Blind inside the closet, she stood on tiptoe and moved her hands over the ceiling. Where was the panel?
The floor moaned outside the closet. She froze and held her breath. The knob turned.
Crawling off the chair, Serena ducked into the corner and hid behind three dresses dangling off hangers. A whoosh of air touched her bare feet when the closet door opened. He breathed in the doorway, knowing someone was inside the house with him. Reaching up, she snatched a loose coat hanger and clutched it against her chest. Straightening the tip, she fashioned a weapon. It wasn’t much. But if he drew the dresses aside and discovered her, she’d jam the tip into his eye.
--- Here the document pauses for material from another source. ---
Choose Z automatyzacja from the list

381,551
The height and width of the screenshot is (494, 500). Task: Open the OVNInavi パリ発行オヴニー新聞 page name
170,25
Each second lasted a lifetime. She sensed his presence towering above her. At any moment, he’d grab her by the neck.
Then the door eased shut. He gave up and left to search the rest of the house.
Or had he?
She imagined him standing in the darkness, inches from her. Holding his breath to fool her. A Cheshire cat’s grin on his face.
Serena held her breath too. Working up the courage, she parted the dresses and stared into infinite blackness. Benson might be looming over her with a knife. She couldn’t see.
Poking her foot out, she swept it across the floor and hissed when she struck a solid object. A shoe rack in the corner.
She breathed again. A moment later, another door opened inside the house.
This was her chance. She pulled herself up and stood on the chair. Then she groped at the ceiling, feeling for the panel. She found it.
Pushing the panel aside, she gripped the cold, splintered floor of the crawlspace. Winter’s breath poured through the opening and rippled her skin with goosebumps. With a grunt, she hauled herself into the crawlspace, careful not to bang her head on the low ceiling. Nails jutted from the woodwork like deadly stalactites.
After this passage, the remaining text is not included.